* BEGIN PAGE *

NQN Seminar Series: Closing the Gap between Quantum Algorithms and Hardware using Compilation and Architecture

Friday, May 7, 11:00am PT

In recent years, QC hardware has progressed considerably with small systems being prototyped by industry and academic vendors. However, there is a huge gap between the resource requirements of promising applications and the hardware that is buildable now; qubit counts and operational noise constraints of applications exceed hardware capabilities by 5-6 orders of magnitude. Our work seeks to enable practical QC by bridging this gap: from the top with novel compiler techniques and algorithmic optimizations to reduce application requirements and from the bottom via system architectures efficiently exploiting scarce QC resources.

Margaret Martonosi is the H.T. Adams Professor of Computer Science at Princeton University and currently leads the Directorate for Computer and Information Science and Engineering (CISE) at the US National Science Foundation. Her research focuses on computer architecture and hardware-software interface issues in both classical and quantum computing systems. She is an elected member of the National Academy of Engineering and the American Academy of Arts and Sciences, and she is a Fellow of the ACM and IEEE.  

Prakash Murali is a final year Computer Science Ph.D. student at Princeton University. His research interests include architecture and compilation for quantum computers, and his recent work includes the development of noise adaptive compilation techniques that optimize programs based on the noise characteristics of near-term devices, and architectural design techniques for improving the reliability of trapped-ion systems. He is an IBM Ph.D. Fellowship recipient and an IEEE Micro Top Pick award winner.

* END PAGE *
* BEGIN MATERIAL *

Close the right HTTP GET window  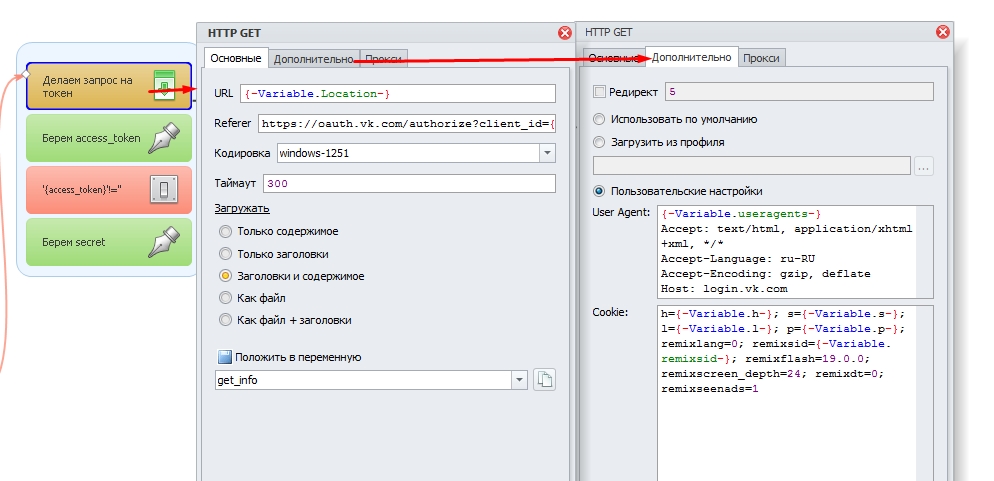pyautogui.click(x=943, y=32)
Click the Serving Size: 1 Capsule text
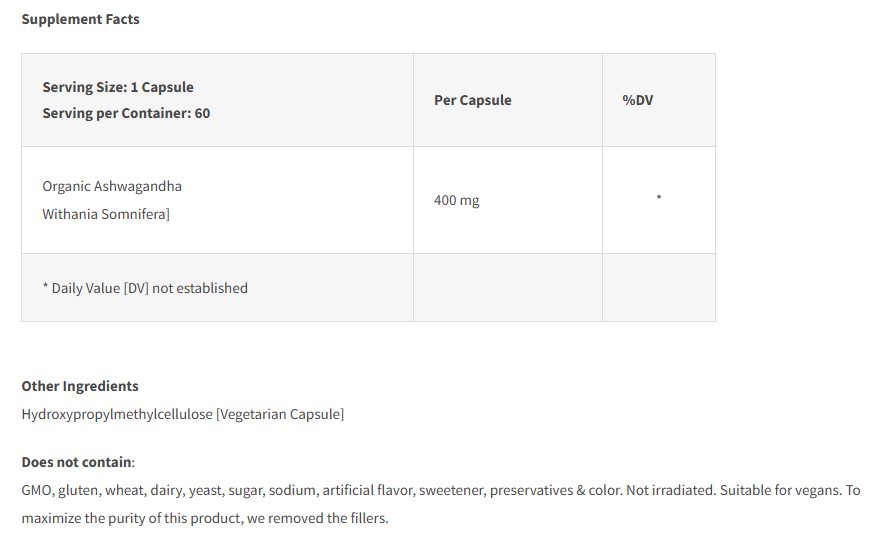Screen dimensions: 878x535 pos(118,87)
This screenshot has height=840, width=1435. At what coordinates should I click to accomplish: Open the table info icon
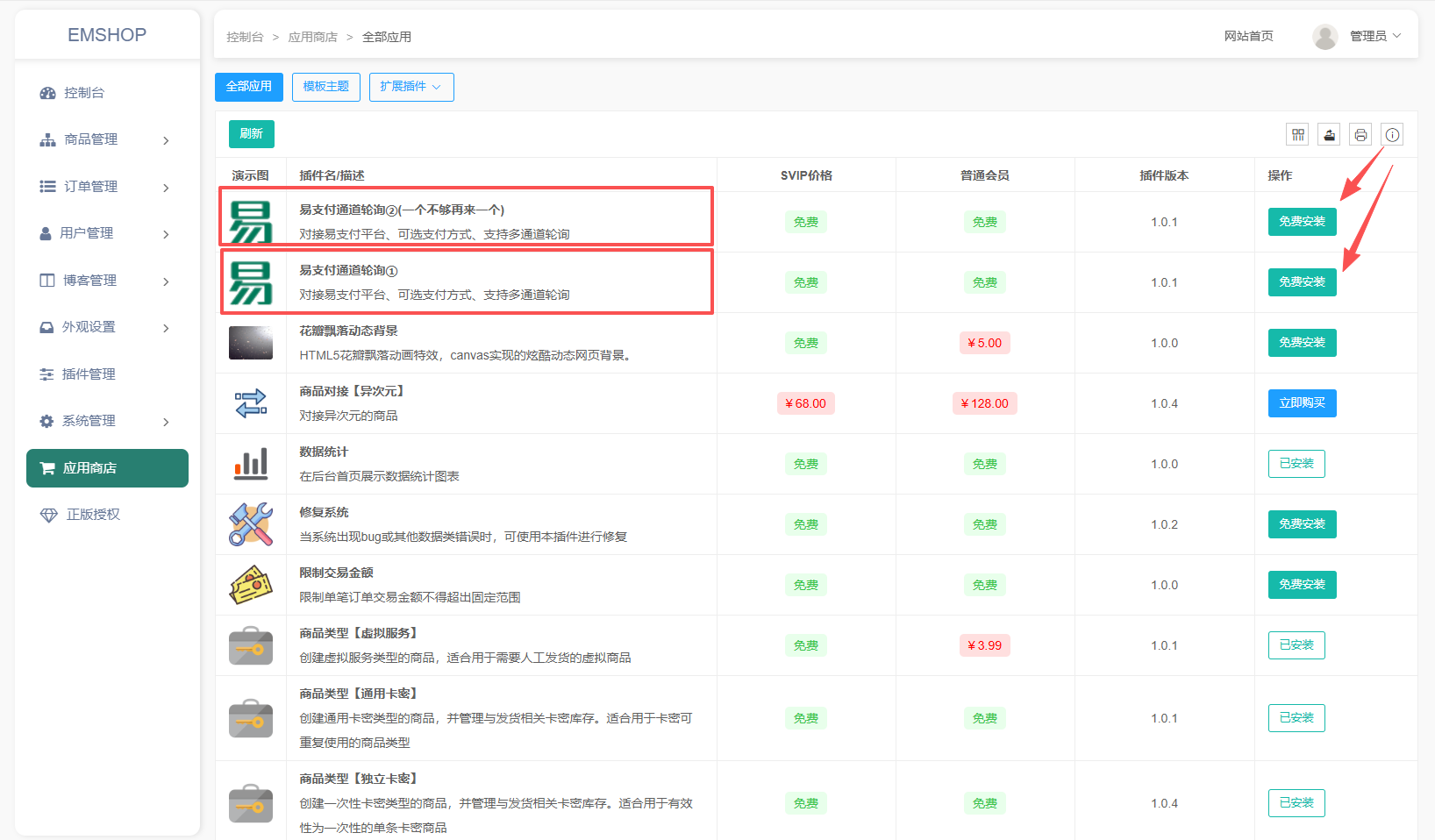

* END MATERIAL *

- _PROBLEMS AND TASKS_
1) Retype the stretch of the seminar announcement from "Prakash Murali is a" through "Pick award winner.".
2) Extend the seminar announcement past its final sentence.
Nothing in the listing is needed here.

- _TASK RESULTS_
1)
Prakash Murali is a final year Computer Science Ph.D. student at Princeton University. His research interests include architecture and compilation for quantum computers, and his recent work includes the development of noise adaptive compilation techniques that optimize programs based on the noise characteristics of near-term devices, and architectural design techniques for improving the reliability of trapped-ion systems. He is an IBM Ph.D. Fellowship recipient and an IEEE Micro Top Pick award winner.

2)
In this talk, we present two cross-cutting optimizations that narrow the applications-to-hardware resource gap. First, we present noise-adaptive compilation techniques that optimize applications for the spatio-temporal noise variations seen in real QC systems. Using real executions, we demonstrate average fidelity improvements of 3X using noise-adaptivity, compared to industry compiler tools. Second, on the architecture front, we study instruction set design issues considering application requirements and hardware gate calibration overheads. Current QC systems either use ISAs with a single two-qubit gate type or families of continuous gate sets. Using realistic architectural simulations based on Google and Rigetti hardware, we show that QC instruction sets with 4-8 two-qubit gate types are best suited for expressing application requirements, with tractable calibration overheads. In response to our work, several industry vendors have included noise-adaptivity and its extensions as part of their toolflows and adjusted device architecture to expose more native operations and hardware characterization data.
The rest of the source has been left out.